If there is an end to this stumbling in the dark that passes for reasoning, don’t look for it in geography. As told in Toby Lester’s compelling The Fourth Part of the World, the bizarre story of how Planet Earth came to be represented on paper would be funny if it hadn’t inspired and been inspired by genocide, slavery, and religious war.

Lester, an Atlantic and This American Life contributor, sets out to memorialize the 1507 Waldseemuller map – a cartographic Holy Grail uncovered in 1901 that first bestowed the name “America” on the massive land mass that frustrated European traders trying to reach the spice-rich West Indies. Lester is drawn to the folklore and folly that shaped pre-Enlightenment Europeans’ view of the world and their place in it: “[T]he more I looked at the map itself, the more I saw, and the view quickly became kaleidoscopic: a constantly shifting mosaic of geography and history, people and places, stories and ideas, truth and fiction.”

Fictions, at least, abound. In crude 13th-century “T-O” maps (so called because they were drawn with a T inside an O), Europe, Asia, and Africa – the three known parts of the world – huddle at the center of a circle surrounded by ocean.
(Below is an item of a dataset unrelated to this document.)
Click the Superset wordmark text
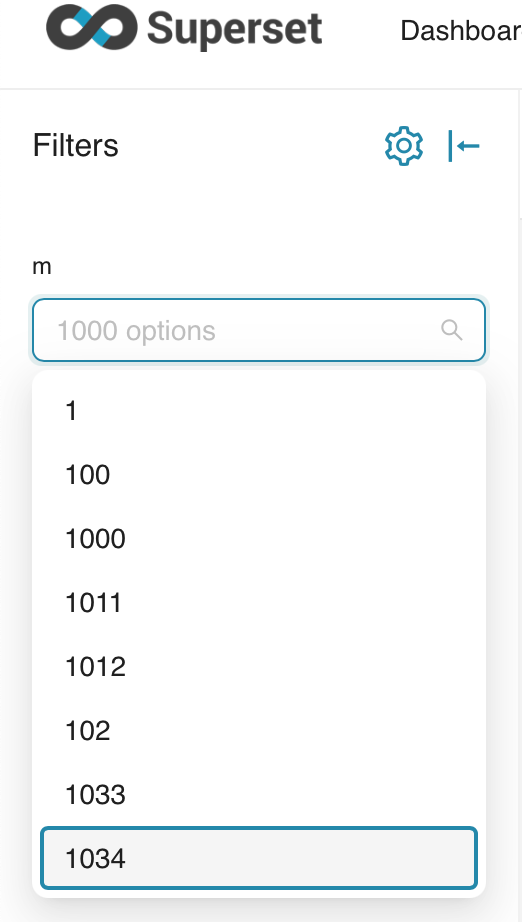The height and width of the screenshot is (922, 522). [235, 29]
Anyone seeking more information about this planet could look only to the Bible.

The Torah inspired detailed medieval mappa mundi that showed the Garden of Eden not as a Freudian creation myth, but as a physical place at the eastern limits of Asia beyond the lands of the “monstrous races” – neckless, one-eyed, or dog-headed creatures that roamed terra incognita in the Southern Hemisphere or in the East where the sun was born. The mappa mundi, beautiful and ridiculous, “traced the march of human history – scripted in advance by God at the beginning of time,” Lester writes. “They portrayed the world as God had created it, and as God alone could see it.”